28 Principal Component Analysis via SVD
Principal Component Analysis (PCA) is a fundamental technique for dimensionality reduction. It seeks an orthogonal change of basis that aligns the coordinate axes with the directions of maximum variance in the data. Via the SVD, PCA is both theoretically elegant — it is the optimal linear dimensionality reduction — and computationally efficient. Understanding PCA requires understanding orthogonal projections, eigendecompositions, and the Eckart-Young theorem.

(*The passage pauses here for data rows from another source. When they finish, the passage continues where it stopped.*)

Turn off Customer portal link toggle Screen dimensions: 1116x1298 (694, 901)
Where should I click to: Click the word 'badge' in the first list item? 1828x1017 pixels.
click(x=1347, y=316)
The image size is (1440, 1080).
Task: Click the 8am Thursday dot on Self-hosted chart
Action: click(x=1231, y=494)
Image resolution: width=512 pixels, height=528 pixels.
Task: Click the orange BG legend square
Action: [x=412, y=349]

For PCA, the data matrix \(\bX \in \fR^{n\times p}\) (\(n\) samples, \(p\) features) must be centered: subtract the column mean \(\bar{x}_j = \frac{1}{n}\sum_i X_{ij}\) from each entry in column \(j\). Throughout this section, \(\bX\) denotes a centered data matrix.
For a centered data matrix \(\bX \in \fR^{n\times p}\), the sample covariance matrix is \[\bS = \frac{1}{n-1}\bX^T\bX \in \fR^{p\times p}.\] \(\bS\) is symmetric and positive semidefinite. Its diagonal entry \(S_{jj}\) is the sample variance of feature \(j\), and \(S_{ij}\) is the sample covariance between features \(i\) and \(j\).
28.1 Principal Components as Variance-Maximizing Directions
Among all unit vectors \(\bw \in \fR^p\), the direction that maximizes the variance of the projected data \(\bX\bw\) is the eigenvector \(\bv_1\) of \(\bS\) corresponding to the largest eigenvalue \(\lambda_1\).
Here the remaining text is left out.